TASK OBJECTIVE:
A word-for-word transcription of all the data is required.

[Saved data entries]
------------------------------------

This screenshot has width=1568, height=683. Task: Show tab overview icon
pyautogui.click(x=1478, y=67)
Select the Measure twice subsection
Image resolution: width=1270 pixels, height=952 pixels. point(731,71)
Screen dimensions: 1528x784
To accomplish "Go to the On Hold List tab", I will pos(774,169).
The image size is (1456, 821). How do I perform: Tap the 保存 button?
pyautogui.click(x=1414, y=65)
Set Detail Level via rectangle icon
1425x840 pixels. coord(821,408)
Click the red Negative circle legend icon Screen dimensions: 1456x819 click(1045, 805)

------------------------------------

RESPONSE TO THIS EXERCISE:
This screenshot has width=1568, height=683. Task: Show tab overview icon
pyautogui.click(x=1478, y=67)
Select the Measure twice subsection
Image resolution: width=1270 pixels, height=952 pixels. point(731,71)
Screen dimensions: 1528x784
To accomplish "Go to the On Hold List tab", I will pos(774,169).
The image size is (1456, 821). How do I perform: Tap the 保存 button?
pyautogui.click(x=1414, y=65)
Set Detail Level via rectangle icon
1425x840 pixels. coord(821,408)
Click the red Negative circle legend icon Screen dimensions: 1456x819 click(1045, 805)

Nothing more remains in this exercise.